*A block of data*:

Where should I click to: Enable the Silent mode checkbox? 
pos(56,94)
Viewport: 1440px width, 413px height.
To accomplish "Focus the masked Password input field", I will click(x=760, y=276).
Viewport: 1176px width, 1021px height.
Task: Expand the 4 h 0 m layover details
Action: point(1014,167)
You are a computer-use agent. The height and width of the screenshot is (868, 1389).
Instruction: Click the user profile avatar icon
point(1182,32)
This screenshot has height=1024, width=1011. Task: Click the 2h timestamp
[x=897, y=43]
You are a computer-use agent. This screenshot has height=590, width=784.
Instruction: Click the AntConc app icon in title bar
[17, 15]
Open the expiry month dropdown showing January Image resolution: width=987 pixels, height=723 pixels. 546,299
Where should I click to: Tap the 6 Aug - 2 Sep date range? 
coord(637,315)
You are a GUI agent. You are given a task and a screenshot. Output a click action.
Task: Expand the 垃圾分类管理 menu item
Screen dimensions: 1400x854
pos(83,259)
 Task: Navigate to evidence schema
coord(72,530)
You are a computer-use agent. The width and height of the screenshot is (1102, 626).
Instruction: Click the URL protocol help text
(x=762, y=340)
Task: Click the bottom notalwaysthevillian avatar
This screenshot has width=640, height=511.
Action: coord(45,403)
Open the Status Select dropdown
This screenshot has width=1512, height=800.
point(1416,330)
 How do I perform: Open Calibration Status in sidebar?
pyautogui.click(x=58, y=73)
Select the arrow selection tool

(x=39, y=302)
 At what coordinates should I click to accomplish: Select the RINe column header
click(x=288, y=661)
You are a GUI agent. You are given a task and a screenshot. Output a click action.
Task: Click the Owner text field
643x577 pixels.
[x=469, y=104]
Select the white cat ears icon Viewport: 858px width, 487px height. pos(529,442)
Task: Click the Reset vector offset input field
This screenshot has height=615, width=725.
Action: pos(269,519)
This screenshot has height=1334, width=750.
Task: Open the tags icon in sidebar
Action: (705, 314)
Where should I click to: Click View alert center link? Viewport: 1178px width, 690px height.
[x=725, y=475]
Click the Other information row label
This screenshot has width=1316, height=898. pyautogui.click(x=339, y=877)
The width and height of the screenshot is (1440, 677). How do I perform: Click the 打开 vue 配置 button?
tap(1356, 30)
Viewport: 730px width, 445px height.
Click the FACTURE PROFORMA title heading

*Work to be completed*:
Lay out every line of the items above as a JSON list of strings, one string per line, omitting any blank lines.

*Output of the exercise*:
[
  "Where should I click to: Enable the Silent mode checkbox? ",
  "pos(56,94)",
  "Viewport: 1440px width, 413px height.",
  "To accomplish \"Focus the masked Password input field\", I will click(x=760, y=276).",
  "Viewport: 1176px width, 1021px height.",
  "Task: Expand the 4 h 0 m layover details",
  "Action: point(1014,167)",
  "You are a computer-use agent. The height and width of the screenshot is (868, 1389).",
  "Instruction: Click the user profile avatar icon",
  "point(1182,32)",
  "This screenshot has height=1024, width=1011. Task: Click the 2h timestamp",
  "[x=897, y=43]",
  "You are a computer-use agent. This screenshot has height=590, width=784.",
  "Instruction: Click the AntConc app icon in title bar",
  "[17, 15]",
  "Open the expiry month dropdown showing January Image resolution: width=987 pixels, height=723 pixels. 546,299",
  "Where should I click to: Tap the 6 Aug - 2 Sep date range? ",
  "coord(637,315)",
  "You are a GUI agent. You are given a task and a screenshot. Output a click action.",
  "Task: Expand the 垃圾分类管理 menu item",
  "Screen dimensions: 1400x854",
  "pos(83,259)",
  " Task: Navigate to evidence schema",
  "coord(72,530)",
  "You are a computer-use agent. The width and height of the screenshot is (1102, 626).",
  "Instruction: Click the URL protocol help text",
  "(x=762, y=340)",
  "Task: Click the bottom notalwaysthevillian avatar",
  "This screenshot has width=640, height=511.",
  "Action: coord(45,403)",
  "Open the Status Select dropdown",
  "This screenshot has width=1512, height=800.",
  "point(1416,330)",
  " How do I perform: Open Calibration Status in sidebar?",
  "pyautogui.click(x=58, y=73)",
  "Select the arrow selection tool",
  "(x=39, y=302)",
  " At what coordinates should I click to accomplish: Select the RINe column header",
  "click(x=288, y=661)",
  "You are a GUI agent. You are given a task and a screenshot. Output a click action.",
  "Task: Click the Owner text field",
  "643x577 pixels.",
  "[x=469, y=104]",
  "Select the white cat ears icon Viewport: 858px width, 487px height. pos(529,442)",
  "Task: Click the Reset vector offset input field",
  "This screenshot has height=615, width=725.",
  "Action: pos(269,519)",
  "This screenshot has height=1334, width=750.",
  "Task: Open the tags icon in sidebar",
  "Action: (705, 314)",
  "Where should I click to: Click View alert center link? Viewport: 1178px width, 690px height.",
  "[x=725, y=475]",
  "Click the Other information row label",
  "This screenshot has width=1316, height=898. pyautogui.click(x=339, y=877)",
  "The width and height of the screenshot is (1440, 677). How do I perform: Click the 打开 vue 配置 button?",
  "tap(1356, 30)",
  "Viewport: 730px width, 445px height.",
  "Click the FACTURE PROFORMA title heading"
]